- Episode no.: Season 4 Episode 22
- Written by: Scott Sonneborn
- Original air date: April 19, 2014
- Running time: 22 minutes

Episode chronology
| ← Previous "Testing Testing 1, 2, 3" | Next → "Inspiration Manifestation" |
- My Little Pony: Friendship Is Magic season 4

= Trade Ya! =

"Trade Ya!" is the twenty-second episode of the fourth season of the animated television series My Little Pony: Friendship Is Magic. The episode was written by Scott Sonneborn. It originally aired on The Hub on April 19, 2014. In this episode, the Mane Six attend the Rainbow Falls Traders Exchange.

== Plot ==

The Mane Six arrive at the Rainbow Falls Traders Exchange with various trading goals: Rainbow Dash seeks a first-edition Daring Do book, Spike wants to trade comics, Fluttershy needs a bird whistle, and Applejack and Rarity hunt for vintage items. Rainbow discovers the book she wants but only has a horseshoe to trade, which the Daring Do collector rejects in favor of an orthros from an ancient beast dealer. This sets Rainbow and Fluttershy on a chain of trades involving Discord-shaped lamps, antique chickens, and crystal chalices, with each trader demanding something different.

Meanwhile, Applejack and Rarity argue over their conflicting vintage purchases—a dented pie tin and an expensive brooch, respectively—with each insisting the other should get what they want to prove who's the better friend. Pinkie Pie prevents Twilight from trading all her books for a young filly's broken quill, then sets up a promotional booth marketing Twilight's books as "official princess merchandise," drawing huge crowds but making Twilight uncomfortable.

Rainbow and Fluttershy race against the exchange's sunset deadline, including waiting for Stellar Eclipse to finish his lunch break and helping speed up an oat burger line. When they finally reach the orthros dealer, Fluttershy loses her bear call while clearing a crowd, and upon reaching the Daring Do collector, they discover she no longer wants it. The collector agrees to trade only if Fluttershy stays in Manehattan for months to train the orthros, and Rainbow eagerly accepts the deal before realizing she has essentially traded away her friend.

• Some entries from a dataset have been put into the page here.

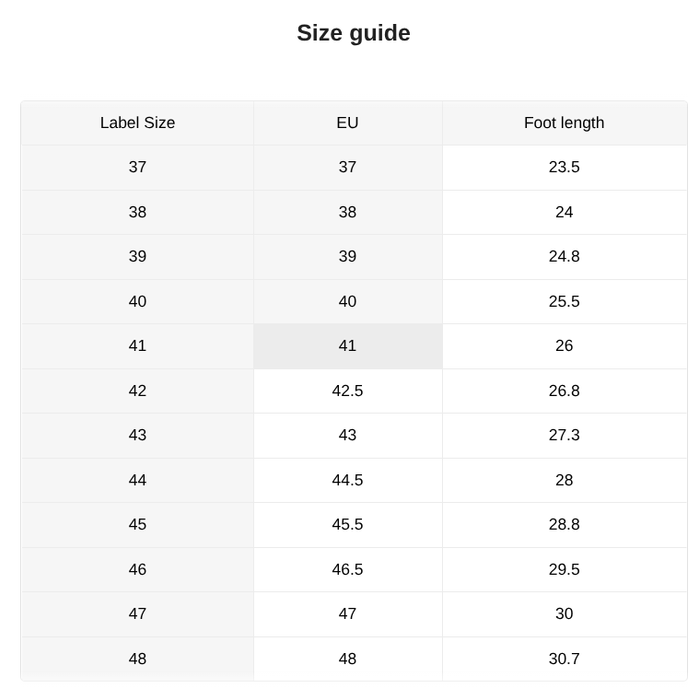Viewport: 699px width, 700px height.
Task: Click foot length value 30.7
Action: pos(564,659)
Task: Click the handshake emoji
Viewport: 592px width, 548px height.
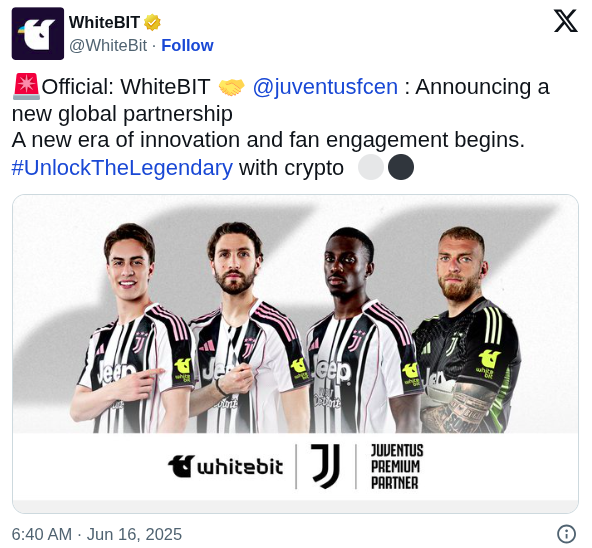Action: 231,87
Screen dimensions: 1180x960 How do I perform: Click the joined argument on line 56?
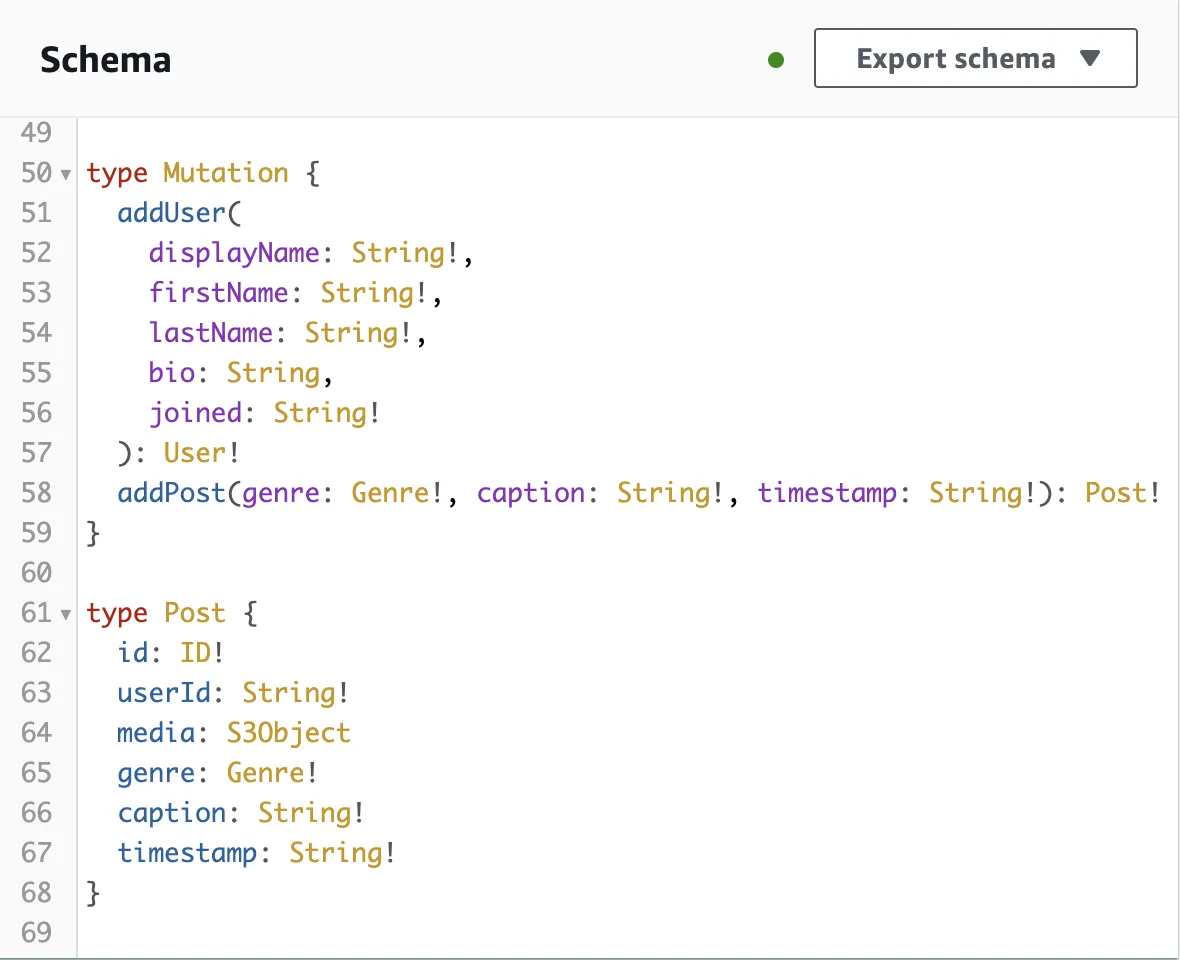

Rainbow rushes to Twilight and requests an official ruling on the trade's validity. Rainbow argues that no possession is worth more than a friend, moving the Daring Do collector to tears, and she agrees to cancel the arrangement. The friends return to Ponyville, and Twilight gives Rainbow her old paperback copy of the Daring Do book.

== Reception ==
Sherilyn Connelly, the author of Ponyville Confidential, gave the episode a "B+" rating and used it as an example of an episode that did not feature adventure elements as a rebuttal to the notion that "nearly all" episodes are adventure stories.

In a critical analysis of the episode, author Jen A. Blue described "Trade Ya!" as "one of the more structurally complex episodes of the series" with full A, B, C, and D plots and wrote that while it initially appears to be a farce, it lacks the typical farcical climactic collapse and instead becomes "an examination of desire and value." Blue analyzed how the episode demonstrates that value is subjective, arbitrary, and changeable through various trading scenarios, from Rainbow Dash's lucky horseshoe to Rarity and Applejack's conflict over absurd items. Blue argued that the show depicts how "the objects desired by various ponies don't have value of their own, but have it placed into them by other ponies" and noted that this challenges the show's premise about depicting the value of friendship, but concluded that the episode ultimately argues that "value is intangible, and therefore only intangible phenomena have value," with Rainbow Dash's friendship with Fluttershy being the prime example. Blue wrote that while the episode shows material objects' value as constructed, it does not make the show dishonest about friendship's value because "value is not just individually constructed, but also socially constructed".

Daniel Alvarez of Unleash The Fanboy gave the episode a rating of 5 out of 10 and called it "the weakest episode of Season 4, and the show in general," criticizing Scott Sonneborn's writing and arguing that most characters were badly written and acted like "parody versions of themselves." He praised the message that friends are worth more than material possessions but felt the episode was "a sea of mediocrity to get to that message." Jamie Kingston of WomenWriteAboutComics praised the episode's inclusion of ponies with disabilities.

Ryan Meitzler of DualShockers called the Easter egg cameo of ponified version of Robert and Rosalind Lutece from Bioshock Infinite as "very special".